Beefy Boxes and Bandwidth Generously Provided by pair Networks
Perl Monk, Perl Meditation
 
PerlMonks  

Re: SGML FAQ to HTML (or XML? or SQL?)

by mdillon (Priest)
on Aug 17, 2002 at 18:31 UTC ( #190900=note: print w/ replies, xml ) Need Help??


in reply to SGML FAQ to HTML (or XML? or SQL?)

If you are going to use SGML (or XML as Zaxo suggests), you need to make sure that your document is well-formed. The version currently in CVS has a bunch of problems that can be found either with "nsgmls -s faq.sgml" from the Jade package, or by changing to an XML DTD and using xmllint from LibXML.

Since you aren't actually using any SGML syntax that is not part of XML, I would recommend using XML, since the tool landscape is currently much more full for XML than SGML. Using XSLT, I would probably combine it with mod_xslt which translates XML to whatever, on the fly. It also has caching capabilities. For the generation of HTML output, using the latest version of the Docbook XSLT stylesheets should be fine.

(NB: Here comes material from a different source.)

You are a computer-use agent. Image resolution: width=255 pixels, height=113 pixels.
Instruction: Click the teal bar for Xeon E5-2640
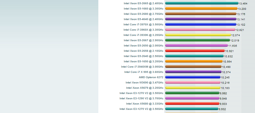[194, 56]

If you want to do it in Perl, have a look at XML::LibXML and XML::LibXSLT in conjunction with libxml2. You might want to come up with your own caching mechanism, in that case.


Comment on Re: SGML FAQ to HTML (or XML? or SQL?)
Re: SGML FAQ to HTML (or XML? or SQL?)
by hacker (Priest) on Aug 17, 2002 at 19:07 UTC
    The version currently in CVS has a bunch of problems that can be found either with "nsgmls -s faq.sgml" from the Jade package, or by changing to an XML DTD and using xmllint from LibXML.

    The version in CVS that I linked to in the original post definately validates against 'nsgmls -s FAQ.sgml' on my machines here. Perhaps your version of nsgmls is older? I'm using the latest from the 'sp' Debian pacakge, version 1.3.4-1.2.1-28. I made sure it validated before I committed the first revision to CVS.

    I'll look into your other suggestions, thanks for the reply.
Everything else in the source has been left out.